Em 1903, Cruz assume a Diretoria Geral da Saúde Pública, instituição equivalente ao atual Ministério da Saúde. Como primeiro objetivo em seu novo cargo, buscou eliminar as epidemias mais graves que assolavam a capital, incluindo a peste, a varíola e a febre amarela. As primeiras medidas tomadas visavam o controle sanitário destas doenças, através do isolamento de pacientes doentes e do combate aos mosquitos vetores da febre amarela e ratos vetores da peste. O combate aos vetores se dava através de vistorias e desinfecções de casas, muitas vezes realizadas de maneira forçada com apoio policial. Em 31 de outubro de 1904 a vacina contra a varíola, principal forma de combate a doença, tornou-se obrigatória em todo o país. O caráter compulsório destas medidas e a desconfiança quanto a segurança dos soros e vacinas geraram insatisfação entre a população, motivando manifestações e protestos que implodiram na Revolta da Vacina. Apesar dos conflitos, as medidas foram efetivas para o controle das doenças na capital, com o surto de varíola sendo considerado controlado em 1906 e a febre amarela em 1907. A peste foi eliminada da cidade a partir de 1907 e desde então não foram observados novos casos. Em 12 de dezembro de 1907, passou a denominar-se "Instituto de Patologia Experimental de Manguinhos", referência ao nome do bairro carioca onde fica sua sede.
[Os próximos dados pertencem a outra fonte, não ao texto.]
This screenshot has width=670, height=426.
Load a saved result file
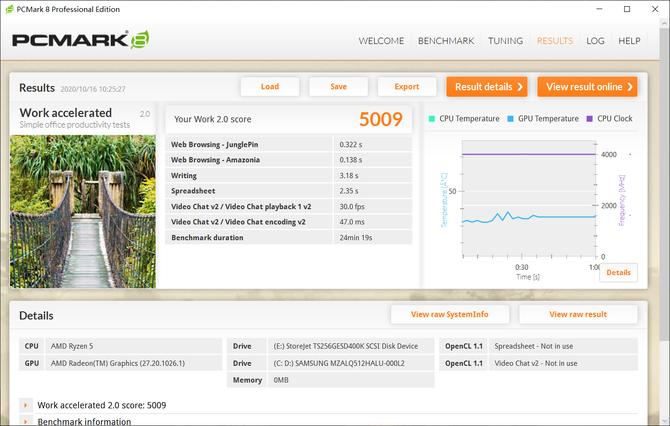270,87
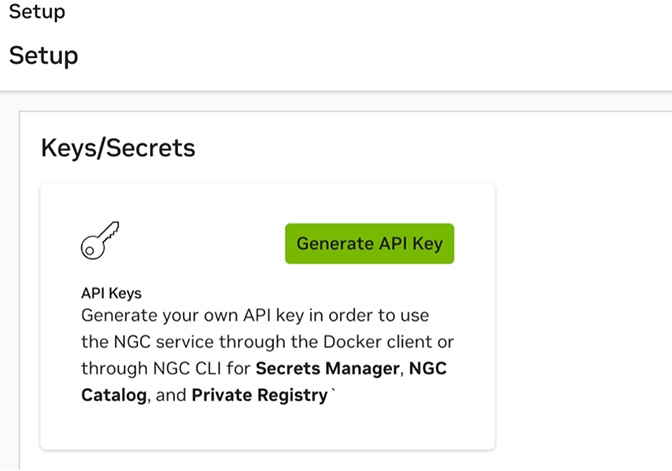Viewport: 672px width, 471px height.
Task: Click the API Keys card label
Action: (x=111, y=294)
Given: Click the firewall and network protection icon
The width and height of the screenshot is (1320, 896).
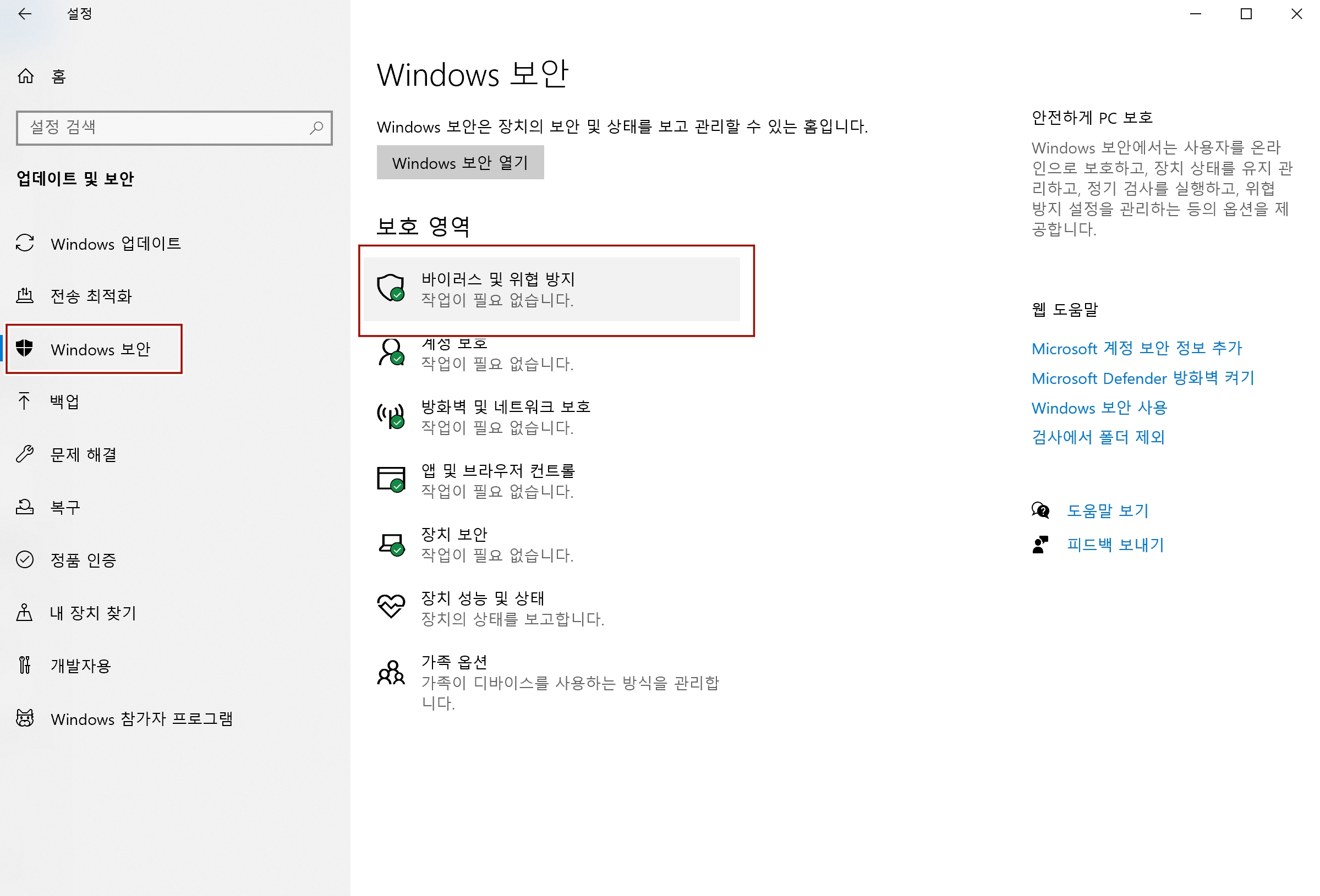Looking at the screenshot, I should [x=391, y=416].
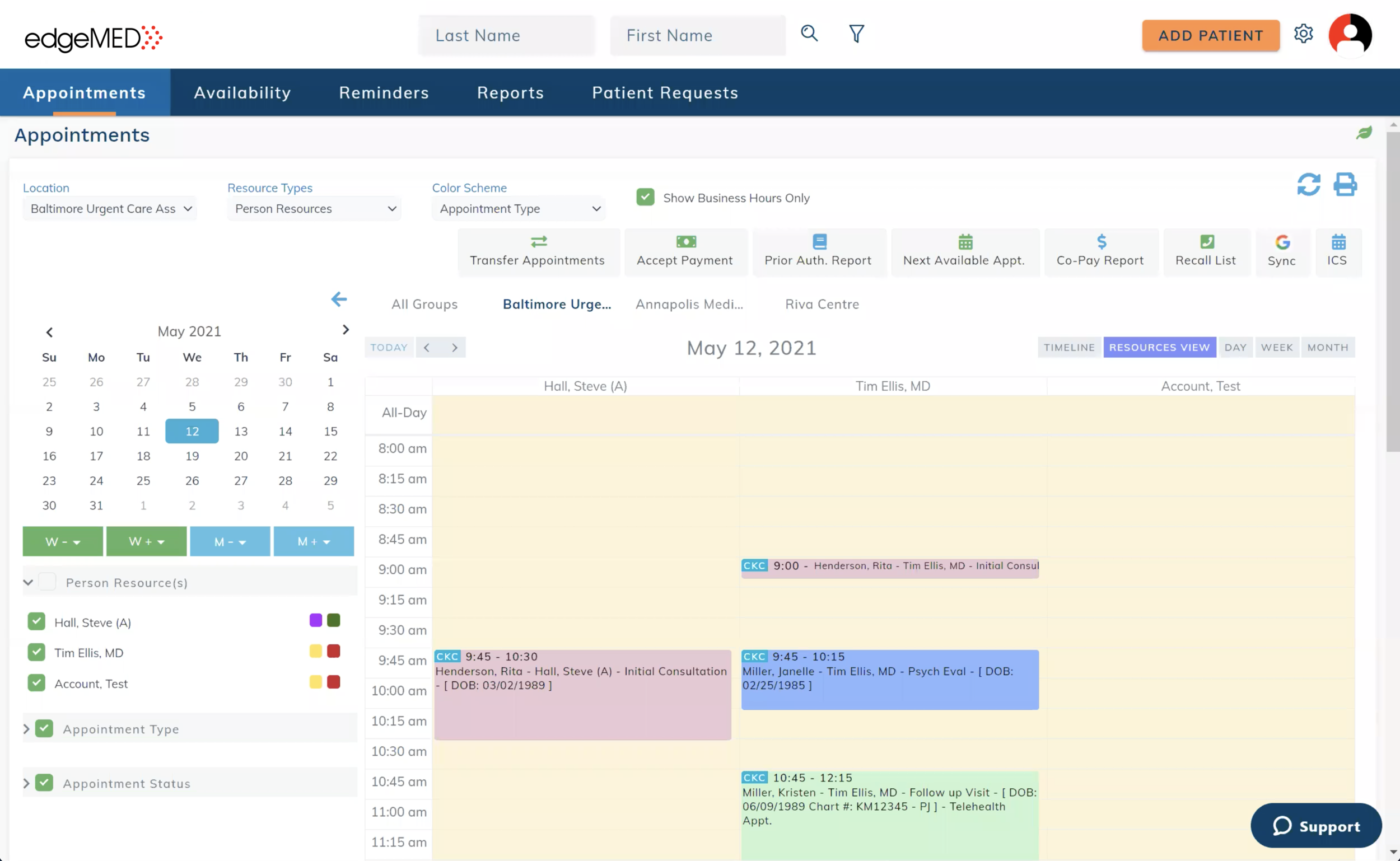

Devido a seus êxitos científicos e estrutura, o Instituto passou a atrair estudantes em busca de estágios ou de orientação para suas teses, então obrigatórias na graduação em medicina. Entre 1901 e 1910 foram produzidas teses de 23 alunos, incluindo Arthur Neiva, Carlos Chagas e Henrique da Rocha Lima. Em 1908 é criado o Curso de Aplicação de Manguinhos, um curso lato sensu com duração de dois anos onde se ensinava métodos de investigação e experimentação cientifica. Estes cursos se tornariam base para o ensino de pós-graduação na instituição e no pais.

Além dos estudos sobre peste e trabalho na produção de soros e vacinas, os alunos e pesquisadores do Instituto também promoveram pesquisas nas áreas de entomologia, bacteriologia, helmintologia, hematologia, imunologia, protozoologia e virologia. Por exemplo, a primeira publicação cientifica produzida pelo Instituto foi a descrição dos mosquitos da espécie Anopheles lutzii,realizada por Cruz em 1901. Esta publicação é considerada o inicio da Coleção Entomológica do Instituto Oswaldo Cruz. Em 1908, Adolfo Lutz foi convidado por Cruz para trabalhar no Instituto. Lutz foi um dois principais responsáveis por expandir a coleção entomológica, em colaboração com Arthur Neiva. Durante esta época o Instituto produziu, além das teses, 120 publicações originais em periódicos nacionais e internacionais.

Este período contou com diversas descobertas relacionadas a doenças infeciosas. Em 1907, Henrique Aragão descreveu o ciclo assexual do protozoario parasita Haemoproteus columbae no endotélio pulmonar de pombos, conhecimentos que futuramente norteariam a descrição deste ciclo na malária aviária e na malária humana. Entre 1906 e 1910, Alcides Godoy desenvolveu a primeira vacina veterinária no pais, que protegia animais de criação contra o carbúnculo sintomático, doença causada pela infecção pela bactéria Clostridium chauvei. Sendo vendida para fazendeiros, a vacina permitiu a arrecadação de fundos além daqueles fornecidos como verba pelo governo. Entre diversos investimentos, esta nova fonte de renda foi utilizada para a criação da revista cientifica produzida pelo próprio Instituto, Memórias do Instituto Oswaldo Cruz. Em 1909 foi publicada a primeira edição do periódico.

O sucesso dos trabalhos realizados no Rio de Janeiro levaram as praticas sanitárias a serem ampliadas para outras regiões do pais. Durante a década de 1910 profissionais do Instituto realizaram diversas expedições para estudar das condições sanitárias e doenças endêmicas que assolavam as áreas rurais das regiões Norte, Nordeste e Centro-Oeste. Foram realizadas expedições para o estados do Amazonas, Bahia, Ceará, Goiás, Maranhão, Paraíba, Pernambuco, Piauí, e Rio Grande do Norte. Estas estiveram ligadas a expansão da malha ferroviária brasileira, como Estrada de Ferro Noroeste do Brasil e a Estrada de Ferro Madeira-Mamoré, assoladas principalmente pela malária.